#### Texto extraído ####

La verdad del arte: la Adriana de Cilea en ABAO

Bilbao, sábado 22 de noviembre de 2025. Palacio Euskalduna. Adriana Lecouvreur, ópera en cuatro actos con música de Francesco Cilea y libreto de Arturo Colautti, basado en la obra de teatro Adrienne Lecouvreur de Eugène Scribe y Ernest Legouvé. Fue estrenada el 6 de noviembre de 1902 en el Teatro Lírico de Milán.
Adriana Lecouvreur, María Agresta. La Principessa di Bouillon, Silvia Tro Santafé. Maurizio, Conte di Sassonia, Jorge de León. Michonnet, Carlos Álvarez. Mademoiselle Jouvenot, Olga Revuelta. Mademoiselle Dangeville, Anna Gomá. Il Principe di Bouillon, Luis López. Quinault, José Manuel Díaz. Poisson, Josu Cabrero. L’Abate di Chazeuil, Jorge Rodríguez-Norton.Un maggiordomo, Martín Barcelona.
Bilbao Orkestra Sinfonikoa. Dirección musical, Marco Armiliato. Coro de Ópera de Bilbao. Director del coro, Esteban Urzelai. Maestros repetidores, Itziar Barredo e Iñaki Velasco.
Dirección de escena, Mario Pontiggia. Escenografía, Antonella Conte. Iluminación, Andera Ledda. Vestuario, Marco Nateri. Coreografía, Luigia Frattaroli.

#### Datos proporcionados ####

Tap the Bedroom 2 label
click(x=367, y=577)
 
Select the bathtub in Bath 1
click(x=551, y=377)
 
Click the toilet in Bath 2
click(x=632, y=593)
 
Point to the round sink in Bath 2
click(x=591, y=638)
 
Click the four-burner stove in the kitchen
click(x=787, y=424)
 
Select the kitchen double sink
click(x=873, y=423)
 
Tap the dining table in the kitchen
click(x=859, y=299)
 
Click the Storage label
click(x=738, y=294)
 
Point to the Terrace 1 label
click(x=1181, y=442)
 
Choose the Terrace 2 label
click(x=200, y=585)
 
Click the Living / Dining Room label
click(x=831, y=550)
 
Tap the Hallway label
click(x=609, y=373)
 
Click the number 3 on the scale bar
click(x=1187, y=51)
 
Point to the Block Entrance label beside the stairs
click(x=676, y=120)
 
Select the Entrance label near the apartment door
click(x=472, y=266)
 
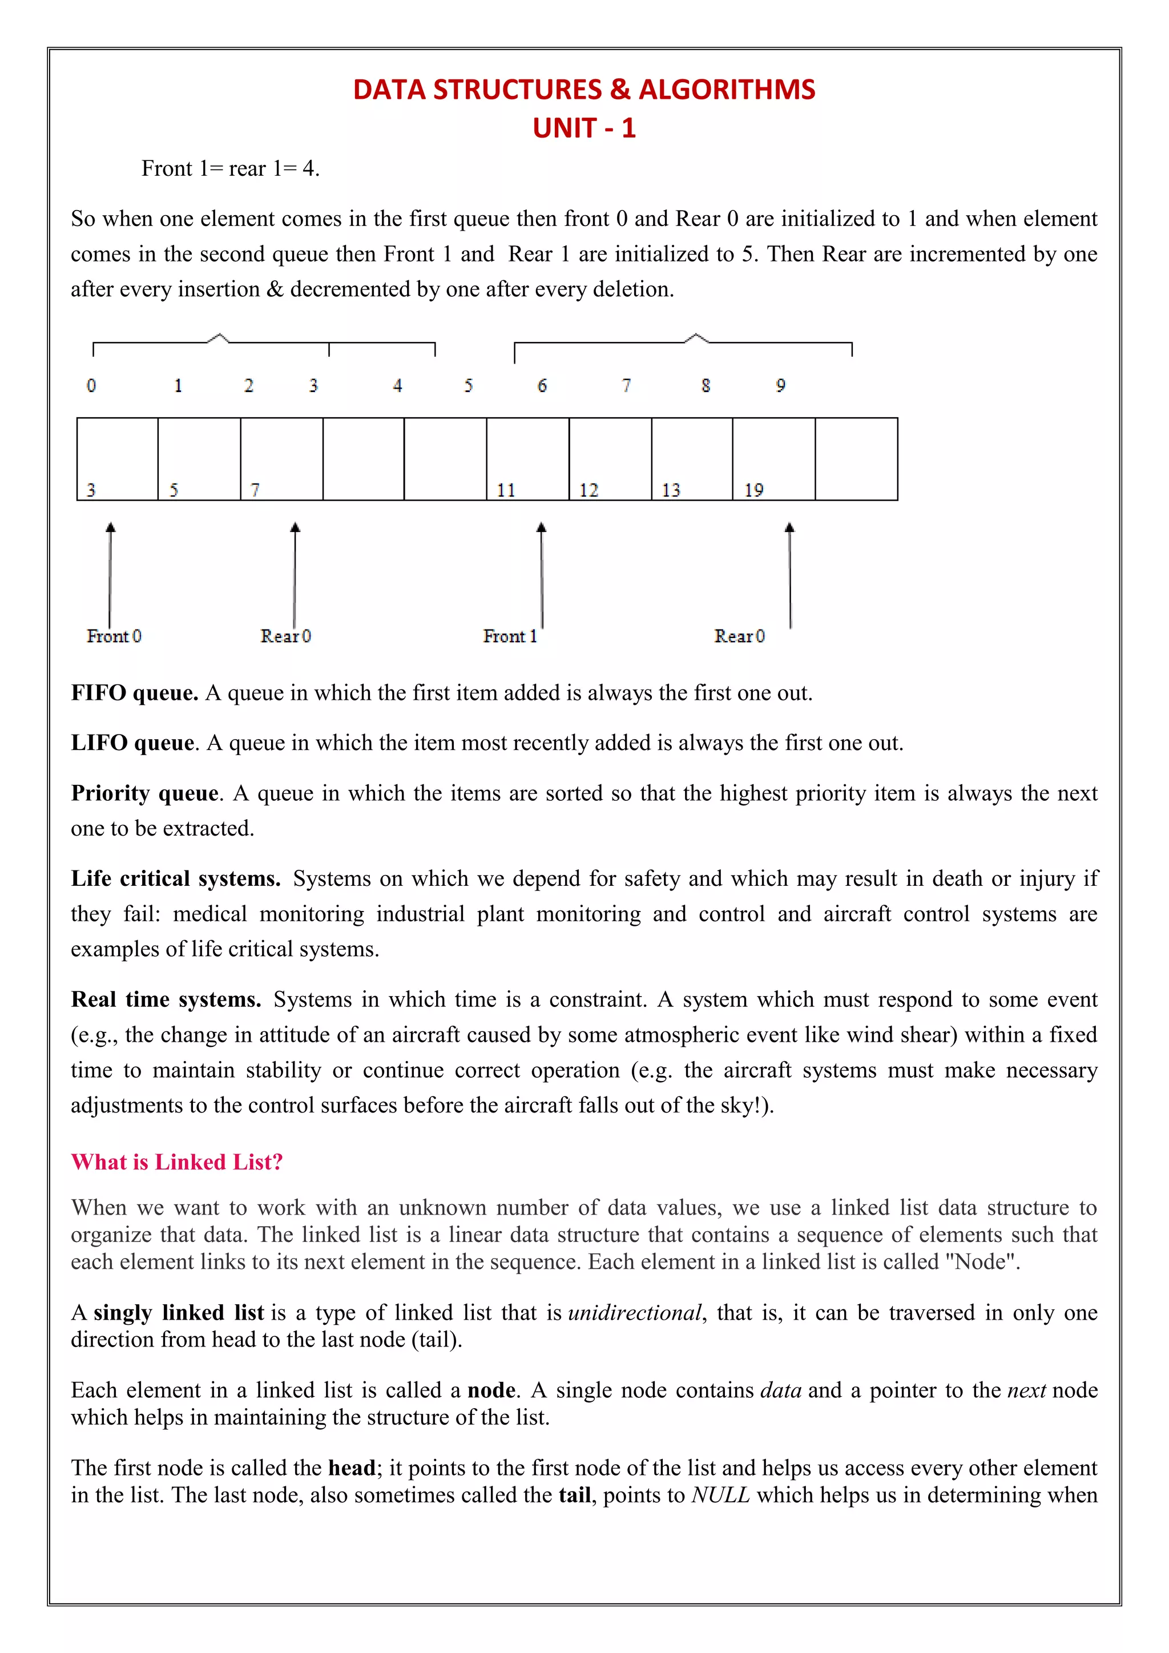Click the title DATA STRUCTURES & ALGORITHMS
pyautogui.click(x=584, y=89)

####

• _Consigna 1_
Vuelve a escribir, tal cual aparece en el texto sobre la ópera Adriana Lecouvreur, el trozo que va desde "Bilbao Orkestra Sinfonikoa." hasta "Coreografía, Luigia Frattaroli.", incluidas estas últimas palabras.
• _Consigna 2_
Según el texto sobre la ópera Adriana Lecouvreur, ¿en qué fecha y en qué teatro se estrenó esta obra?

• _Respuesta escrita 1_
Bilbao Orkestra Sinfonikoa. Dirección musical, Marco Armiliato. Coro de Ópera de Bilbao. Director del coro, Esteban Urzelai. Maestros repetidores, Itziar Barredo e Iñaki Velasco.
Dirección de escena, Mario Pontiggia. Escenografía, Antonella Conte. Iluminación, Andera Ledda. Vestuario, Marco Nateri. Coreografía, Luigia Frattaroli.

• _Respuesta escrita 2_
Se estrenó el 6 de noviembre de 1902 en el Teatro Lírico de Milán.